*TEXT EXCERPT*
When there are more threshold values, expansion processing can be performed according to Equations 8,9 to obtain the corresponding models.

3.2.3 Endogenous test

The endogenous problem is not considered in the estimation process of the benchmark equation, which leads to biased and inconsistent coefficient estimation of the benchmark equation. This study considers the endogenous problem in the benchmark equation and uses two methods to test the endogeneity of the benchmark equation. The first method introduces the dependent variable with a lag of one period into the benchmark equation, builds a dynamic panel model, and uses the generalized method of moments (GMM) proposed by Hansen (1982) for estimation. The second method uses the two-stage least squares method (IV-2SLS) of instrumental variables proposed by Basmann (1957) and Theil (1971) for estimation. The estimation results of the preceding two equations are mutually verified.

Pixel-coordinate grounding data:
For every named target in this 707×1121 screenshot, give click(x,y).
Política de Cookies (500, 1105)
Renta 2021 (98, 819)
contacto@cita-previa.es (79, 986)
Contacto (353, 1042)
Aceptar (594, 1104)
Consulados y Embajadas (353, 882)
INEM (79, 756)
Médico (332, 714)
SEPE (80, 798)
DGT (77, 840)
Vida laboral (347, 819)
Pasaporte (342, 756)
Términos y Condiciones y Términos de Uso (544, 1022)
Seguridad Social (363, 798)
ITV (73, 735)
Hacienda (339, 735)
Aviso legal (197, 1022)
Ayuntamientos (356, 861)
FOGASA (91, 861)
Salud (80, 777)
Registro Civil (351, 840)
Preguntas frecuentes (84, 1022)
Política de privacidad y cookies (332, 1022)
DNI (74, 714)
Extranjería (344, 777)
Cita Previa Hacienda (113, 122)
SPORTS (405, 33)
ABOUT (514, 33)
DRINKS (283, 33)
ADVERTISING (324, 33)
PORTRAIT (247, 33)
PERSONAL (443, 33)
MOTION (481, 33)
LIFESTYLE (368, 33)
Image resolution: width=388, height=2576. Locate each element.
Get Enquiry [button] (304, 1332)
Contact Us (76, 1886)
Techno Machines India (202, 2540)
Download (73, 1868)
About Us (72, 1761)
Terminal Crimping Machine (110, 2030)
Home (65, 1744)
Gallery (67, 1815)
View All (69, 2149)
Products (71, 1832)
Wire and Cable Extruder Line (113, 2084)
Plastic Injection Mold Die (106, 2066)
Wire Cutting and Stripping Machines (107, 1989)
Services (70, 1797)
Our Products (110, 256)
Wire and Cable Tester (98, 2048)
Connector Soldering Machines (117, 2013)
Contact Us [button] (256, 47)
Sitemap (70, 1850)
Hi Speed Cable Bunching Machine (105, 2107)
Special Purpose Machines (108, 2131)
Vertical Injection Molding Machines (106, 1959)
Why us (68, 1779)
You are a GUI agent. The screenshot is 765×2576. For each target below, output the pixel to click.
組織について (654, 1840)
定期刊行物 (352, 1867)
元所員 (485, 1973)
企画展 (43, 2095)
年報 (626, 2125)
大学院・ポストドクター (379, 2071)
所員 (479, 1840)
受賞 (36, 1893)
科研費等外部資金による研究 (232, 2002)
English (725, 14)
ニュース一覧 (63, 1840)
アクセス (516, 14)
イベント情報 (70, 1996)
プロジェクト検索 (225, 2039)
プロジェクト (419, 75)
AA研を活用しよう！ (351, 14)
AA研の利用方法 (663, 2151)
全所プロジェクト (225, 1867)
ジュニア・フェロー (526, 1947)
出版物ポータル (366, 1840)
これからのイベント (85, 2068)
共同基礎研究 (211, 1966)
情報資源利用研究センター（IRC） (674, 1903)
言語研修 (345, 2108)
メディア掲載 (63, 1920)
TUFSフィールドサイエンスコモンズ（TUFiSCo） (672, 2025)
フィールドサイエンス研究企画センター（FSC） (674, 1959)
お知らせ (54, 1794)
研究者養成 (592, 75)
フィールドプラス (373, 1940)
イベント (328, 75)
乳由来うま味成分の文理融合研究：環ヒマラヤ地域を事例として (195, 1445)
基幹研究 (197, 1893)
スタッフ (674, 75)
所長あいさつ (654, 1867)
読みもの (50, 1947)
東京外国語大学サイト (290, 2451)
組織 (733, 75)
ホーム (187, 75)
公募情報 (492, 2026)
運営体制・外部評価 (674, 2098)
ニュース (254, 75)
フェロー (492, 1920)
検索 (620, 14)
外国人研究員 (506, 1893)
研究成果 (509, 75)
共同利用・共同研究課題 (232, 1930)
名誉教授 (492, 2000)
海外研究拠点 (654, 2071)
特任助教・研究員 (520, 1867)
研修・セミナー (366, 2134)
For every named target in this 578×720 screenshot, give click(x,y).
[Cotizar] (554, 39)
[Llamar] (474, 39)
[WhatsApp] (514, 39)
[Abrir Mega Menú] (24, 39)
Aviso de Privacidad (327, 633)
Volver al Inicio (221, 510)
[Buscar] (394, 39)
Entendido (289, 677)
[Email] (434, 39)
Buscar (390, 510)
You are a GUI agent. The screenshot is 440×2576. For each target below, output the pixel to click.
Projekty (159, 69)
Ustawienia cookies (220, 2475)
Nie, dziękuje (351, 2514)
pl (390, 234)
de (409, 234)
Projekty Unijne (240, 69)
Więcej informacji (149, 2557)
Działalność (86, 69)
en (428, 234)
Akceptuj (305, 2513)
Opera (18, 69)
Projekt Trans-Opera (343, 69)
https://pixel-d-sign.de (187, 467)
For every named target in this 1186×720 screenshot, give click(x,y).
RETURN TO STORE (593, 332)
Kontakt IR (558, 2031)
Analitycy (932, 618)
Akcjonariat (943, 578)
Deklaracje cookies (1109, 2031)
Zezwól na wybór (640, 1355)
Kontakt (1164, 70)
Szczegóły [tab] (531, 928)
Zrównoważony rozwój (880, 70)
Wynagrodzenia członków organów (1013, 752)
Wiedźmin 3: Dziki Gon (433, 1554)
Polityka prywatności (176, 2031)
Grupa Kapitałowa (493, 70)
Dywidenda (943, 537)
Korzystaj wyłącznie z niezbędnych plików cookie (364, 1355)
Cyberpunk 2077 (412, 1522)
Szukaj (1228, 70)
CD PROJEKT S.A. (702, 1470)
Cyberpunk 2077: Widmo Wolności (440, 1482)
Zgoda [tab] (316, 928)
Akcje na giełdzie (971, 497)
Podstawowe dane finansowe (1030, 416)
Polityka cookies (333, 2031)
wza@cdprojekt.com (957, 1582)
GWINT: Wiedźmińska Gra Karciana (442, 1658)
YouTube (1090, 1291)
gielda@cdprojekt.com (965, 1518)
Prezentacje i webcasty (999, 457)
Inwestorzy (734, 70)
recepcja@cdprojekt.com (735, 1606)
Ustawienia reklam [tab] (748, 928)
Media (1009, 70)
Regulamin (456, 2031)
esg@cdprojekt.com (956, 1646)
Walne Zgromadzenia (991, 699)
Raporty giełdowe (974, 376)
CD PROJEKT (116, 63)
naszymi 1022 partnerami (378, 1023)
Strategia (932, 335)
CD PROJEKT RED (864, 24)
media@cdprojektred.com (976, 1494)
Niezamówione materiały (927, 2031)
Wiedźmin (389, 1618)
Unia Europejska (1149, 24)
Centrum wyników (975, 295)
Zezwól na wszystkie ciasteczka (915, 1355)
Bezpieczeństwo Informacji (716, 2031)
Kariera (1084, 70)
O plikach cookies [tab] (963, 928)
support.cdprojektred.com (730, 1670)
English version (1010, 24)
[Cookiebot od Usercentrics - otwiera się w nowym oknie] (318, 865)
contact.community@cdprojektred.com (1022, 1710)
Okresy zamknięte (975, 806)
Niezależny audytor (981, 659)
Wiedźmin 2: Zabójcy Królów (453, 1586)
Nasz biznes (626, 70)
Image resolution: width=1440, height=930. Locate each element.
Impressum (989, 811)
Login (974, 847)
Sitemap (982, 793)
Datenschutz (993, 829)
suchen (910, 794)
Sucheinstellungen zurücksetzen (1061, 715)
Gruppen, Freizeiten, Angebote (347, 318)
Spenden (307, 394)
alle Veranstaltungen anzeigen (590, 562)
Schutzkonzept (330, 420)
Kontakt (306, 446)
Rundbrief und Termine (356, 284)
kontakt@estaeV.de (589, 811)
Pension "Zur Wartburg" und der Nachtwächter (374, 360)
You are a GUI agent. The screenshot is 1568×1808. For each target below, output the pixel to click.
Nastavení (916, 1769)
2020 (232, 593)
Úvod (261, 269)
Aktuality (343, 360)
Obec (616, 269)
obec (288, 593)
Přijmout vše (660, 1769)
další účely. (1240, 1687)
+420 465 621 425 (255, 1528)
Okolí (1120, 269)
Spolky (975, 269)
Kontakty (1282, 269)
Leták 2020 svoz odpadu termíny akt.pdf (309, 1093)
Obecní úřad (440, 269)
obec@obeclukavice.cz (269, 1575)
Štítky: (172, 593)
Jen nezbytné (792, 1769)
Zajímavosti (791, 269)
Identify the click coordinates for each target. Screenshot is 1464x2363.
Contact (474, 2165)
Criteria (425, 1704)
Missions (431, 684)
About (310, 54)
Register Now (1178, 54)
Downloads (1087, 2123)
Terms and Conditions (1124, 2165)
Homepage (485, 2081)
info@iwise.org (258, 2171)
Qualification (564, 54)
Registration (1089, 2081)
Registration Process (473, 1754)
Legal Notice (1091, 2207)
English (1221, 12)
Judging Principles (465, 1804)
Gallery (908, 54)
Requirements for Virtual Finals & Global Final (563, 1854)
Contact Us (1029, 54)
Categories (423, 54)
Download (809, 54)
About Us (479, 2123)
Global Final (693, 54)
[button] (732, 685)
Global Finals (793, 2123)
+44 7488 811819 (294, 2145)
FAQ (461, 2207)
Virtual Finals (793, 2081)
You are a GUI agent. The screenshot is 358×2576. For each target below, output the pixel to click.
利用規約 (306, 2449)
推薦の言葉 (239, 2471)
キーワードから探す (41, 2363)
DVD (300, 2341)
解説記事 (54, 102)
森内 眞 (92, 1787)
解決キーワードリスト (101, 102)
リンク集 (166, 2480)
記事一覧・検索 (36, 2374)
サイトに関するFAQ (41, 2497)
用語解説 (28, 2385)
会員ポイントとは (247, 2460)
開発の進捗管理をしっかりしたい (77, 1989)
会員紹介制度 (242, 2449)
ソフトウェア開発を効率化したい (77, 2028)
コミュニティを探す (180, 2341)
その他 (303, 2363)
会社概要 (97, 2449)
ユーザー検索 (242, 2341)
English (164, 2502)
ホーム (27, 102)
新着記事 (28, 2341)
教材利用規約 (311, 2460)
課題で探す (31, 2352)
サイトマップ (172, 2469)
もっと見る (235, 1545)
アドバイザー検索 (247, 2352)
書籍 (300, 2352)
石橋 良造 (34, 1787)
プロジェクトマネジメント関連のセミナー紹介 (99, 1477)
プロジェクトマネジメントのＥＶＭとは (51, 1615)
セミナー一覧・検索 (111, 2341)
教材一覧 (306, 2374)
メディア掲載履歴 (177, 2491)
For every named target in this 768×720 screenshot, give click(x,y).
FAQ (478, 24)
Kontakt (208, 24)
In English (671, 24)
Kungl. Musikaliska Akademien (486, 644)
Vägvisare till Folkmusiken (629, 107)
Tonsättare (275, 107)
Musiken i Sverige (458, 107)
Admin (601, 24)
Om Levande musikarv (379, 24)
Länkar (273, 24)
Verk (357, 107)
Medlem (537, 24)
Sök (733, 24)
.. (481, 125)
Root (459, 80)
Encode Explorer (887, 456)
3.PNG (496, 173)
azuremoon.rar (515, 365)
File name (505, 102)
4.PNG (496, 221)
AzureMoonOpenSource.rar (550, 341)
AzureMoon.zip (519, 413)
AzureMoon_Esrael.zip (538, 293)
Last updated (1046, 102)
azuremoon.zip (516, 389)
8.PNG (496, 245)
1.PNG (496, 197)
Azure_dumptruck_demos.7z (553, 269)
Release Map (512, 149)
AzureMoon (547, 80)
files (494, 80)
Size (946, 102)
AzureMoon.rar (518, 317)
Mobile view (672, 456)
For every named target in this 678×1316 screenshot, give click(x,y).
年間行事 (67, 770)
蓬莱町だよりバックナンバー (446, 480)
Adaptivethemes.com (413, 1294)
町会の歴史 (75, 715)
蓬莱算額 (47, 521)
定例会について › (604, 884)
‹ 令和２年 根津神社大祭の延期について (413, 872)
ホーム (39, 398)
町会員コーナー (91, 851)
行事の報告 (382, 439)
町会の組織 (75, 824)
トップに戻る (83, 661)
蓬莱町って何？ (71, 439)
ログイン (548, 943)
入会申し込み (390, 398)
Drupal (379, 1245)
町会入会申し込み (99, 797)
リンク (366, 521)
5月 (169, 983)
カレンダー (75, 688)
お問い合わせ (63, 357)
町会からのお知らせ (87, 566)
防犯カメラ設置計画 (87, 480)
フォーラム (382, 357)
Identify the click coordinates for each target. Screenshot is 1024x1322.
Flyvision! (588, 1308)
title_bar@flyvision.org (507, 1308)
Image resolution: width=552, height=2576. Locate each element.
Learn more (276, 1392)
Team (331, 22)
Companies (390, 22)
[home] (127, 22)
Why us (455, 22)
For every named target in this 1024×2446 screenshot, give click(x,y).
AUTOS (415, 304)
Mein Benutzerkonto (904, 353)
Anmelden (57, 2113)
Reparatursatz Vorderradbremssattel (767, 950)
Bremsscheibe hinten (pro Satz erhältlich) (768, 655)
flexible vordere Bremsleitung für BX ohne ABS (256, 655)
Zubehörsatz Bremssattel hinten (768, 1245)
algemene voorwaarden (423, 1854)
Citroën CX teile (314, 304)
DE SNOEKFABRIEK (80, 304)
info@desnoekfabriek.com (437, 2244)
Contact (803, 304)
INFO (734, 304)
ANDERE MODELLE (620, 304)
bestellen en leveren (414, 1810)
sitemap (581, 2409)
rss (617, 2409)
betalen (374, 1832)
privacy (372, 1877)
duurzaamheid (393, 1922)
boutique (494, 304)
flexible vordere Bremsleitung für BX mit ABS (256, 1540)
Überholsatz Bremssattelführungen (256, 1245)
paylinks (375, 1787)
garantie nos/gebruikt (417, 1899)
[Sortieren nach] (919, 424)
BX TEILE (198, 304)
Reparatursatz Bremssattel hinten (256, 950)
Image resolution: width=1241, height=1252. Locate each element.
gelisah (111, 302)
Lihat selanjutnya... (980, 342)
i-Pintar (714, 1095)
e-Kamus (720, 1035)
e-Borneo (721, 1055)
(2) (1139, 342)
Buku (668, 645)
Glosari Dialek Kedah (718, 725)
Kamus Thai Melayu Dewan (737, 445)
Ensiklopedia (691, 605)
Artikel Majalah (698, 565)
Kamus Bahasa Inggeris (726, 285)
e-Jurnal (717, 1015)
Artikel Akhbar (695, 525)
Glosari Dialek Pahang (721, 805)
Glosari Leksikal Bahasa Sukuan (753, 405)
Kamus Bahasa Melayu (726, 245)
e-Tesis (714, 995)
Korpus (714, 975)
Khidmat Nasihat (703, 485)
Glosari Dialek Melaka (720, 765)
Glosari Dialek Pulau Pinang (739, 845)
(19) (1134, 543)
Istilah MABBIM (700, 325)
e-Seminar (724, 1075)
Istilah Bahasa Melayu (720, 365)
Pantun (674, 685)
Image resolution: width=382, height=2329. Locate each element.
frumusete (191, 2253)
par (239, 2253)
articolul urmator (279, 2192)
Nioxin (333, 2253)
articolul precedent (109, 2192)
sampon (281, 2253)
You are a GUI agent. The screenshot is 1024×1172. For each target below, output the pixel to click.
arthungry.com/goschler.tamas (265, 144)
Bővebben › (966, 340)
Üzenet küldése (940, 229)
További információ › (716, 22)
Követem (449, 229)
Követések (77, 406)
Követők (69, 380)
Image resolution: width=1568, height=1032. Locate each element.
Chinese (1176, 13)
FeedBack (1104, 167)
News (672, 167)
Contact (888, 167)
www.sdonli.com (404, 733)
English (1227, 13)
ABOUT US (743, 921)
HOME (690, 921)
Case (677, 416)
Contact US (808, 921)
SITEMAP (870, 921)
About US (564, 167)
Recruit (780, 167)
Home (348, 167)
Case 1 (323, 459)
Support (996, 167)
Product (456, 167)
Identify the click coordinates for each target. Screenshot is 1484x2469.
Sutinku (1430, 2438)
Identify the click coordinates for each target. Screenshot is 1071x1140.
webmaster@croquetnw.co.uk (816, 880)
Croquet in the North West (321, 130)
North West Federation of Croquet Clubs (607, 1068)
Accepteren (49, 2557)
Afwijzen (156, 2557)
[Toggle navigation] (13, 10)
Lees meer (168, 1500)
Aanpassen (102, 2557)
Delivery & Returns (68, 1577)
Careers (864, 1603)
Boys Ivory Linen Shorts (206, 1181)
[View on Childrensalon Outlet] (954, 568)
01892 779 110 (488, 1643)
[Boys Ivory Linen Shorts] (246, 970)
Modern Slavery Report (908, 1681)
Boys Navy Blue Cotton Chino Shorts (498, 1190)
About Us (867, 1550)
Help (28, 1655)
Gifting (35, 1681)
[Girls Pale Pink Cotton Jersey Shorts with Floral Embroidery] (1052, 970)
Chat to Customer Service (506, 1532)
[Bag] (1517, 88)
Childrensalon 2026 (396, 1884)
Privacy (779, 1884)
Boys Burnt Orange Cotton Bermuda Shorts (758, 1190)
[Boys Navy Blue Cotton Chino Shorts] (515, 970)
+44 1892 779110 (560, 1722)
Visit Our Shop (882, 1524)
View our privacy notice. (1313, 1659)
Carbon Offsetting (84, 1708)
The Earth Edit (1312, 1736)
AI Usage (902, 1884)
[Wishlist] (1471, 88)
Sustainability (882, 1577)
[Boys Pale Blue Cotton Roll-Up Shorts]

*QUESTIONS TO ANSWER*
- 1) Answer these questions from the excerpt on testing for endogeneity:
(a) Who proposed the generalized method of moments used in the first method?
(b) What is introduced into the benchmark equation to build the dynamic panel model?
(c) Whose two-stage least squares method of instrumental variables is used in the second method?
- 2) Extend the excerpt on testing for endogeneity from the point where it stops.
The rows play no role in working with the text.

*PER-TASK OUTPUTS*
- 1)
(a) Hansen (1982)
(b) The dependent variable with a lag of one period
(c) Basmann (1957) and Theil (1971)

- 2)
3.2.3.1 Generalized moment estimation

Generalized moment estimation (GMM) includes first difference GMM and system GMM. This study selects system GMM for analysis. The reason is that the differential GMM firstly eliminates the fixed effect in the original equation through the first-order difference. Nevertheless, there is still a sequence correlation between the lag dependent variable and error term. In the selection of instrumental variables, the lag level variable of explanatory variables is taken as the instrumental variable of differential variables. When this method is used in the economic growth equation, it can eliminate the disregarded individual effects, but it can also eliminate endogenous problems caused by independence. However, the problem of the difference GMM estimation is that it requires the lag level variable as a tool variable to substantially explain the difference variable. Moreover, the estimation coefficient may be biased when the sample size is small, leading to the problem of weak tool variable. System GMM estimation generates the effective estimation value by using information hidden in the initial conditions. Its basic principle is that whilst using the conventional method, the lag first-order difference of the variable is used as tool variable in the equation to increase the effectiveness of the tool variable. Compared with the difference GMM estimation, the estimation efficiency of the system GMM estimation is higher. The constructed equation is as follows:

$\begin{array}{ll}ln{y}_i={\alpha }_i+{\beta }_{1i}ln{X}_i+{\beta }_{2i}ln{y}_i\left(-1\right)+{\mu }_i& (10)\end{array}$

3.2.3.2 Tool variable least square method (iv-2sls)

Apart from using system GMM for endogenous analysis, the instrumental variable least square method (iv-2sls) is also selected to further test endogeneity to overcome the endogenous problem of the model.

First stage regression:

$\begin{array}{ll}ln{\mathrm{x}}_1={\beta }_0+{\beta }_{1\mathrm{i}}ln{\mathrm{x}}_{2\mathrm{i}}+{\beta }_{2\mathrm{i}}ln{\mathrm{z}}_{\mathrm{i}}+{\mathrm{v}}_{\mathrm{i}}& (11)\end{array}$

where $Z_i$represents the control variable and ${\nu }_i$represents the random disturbance term.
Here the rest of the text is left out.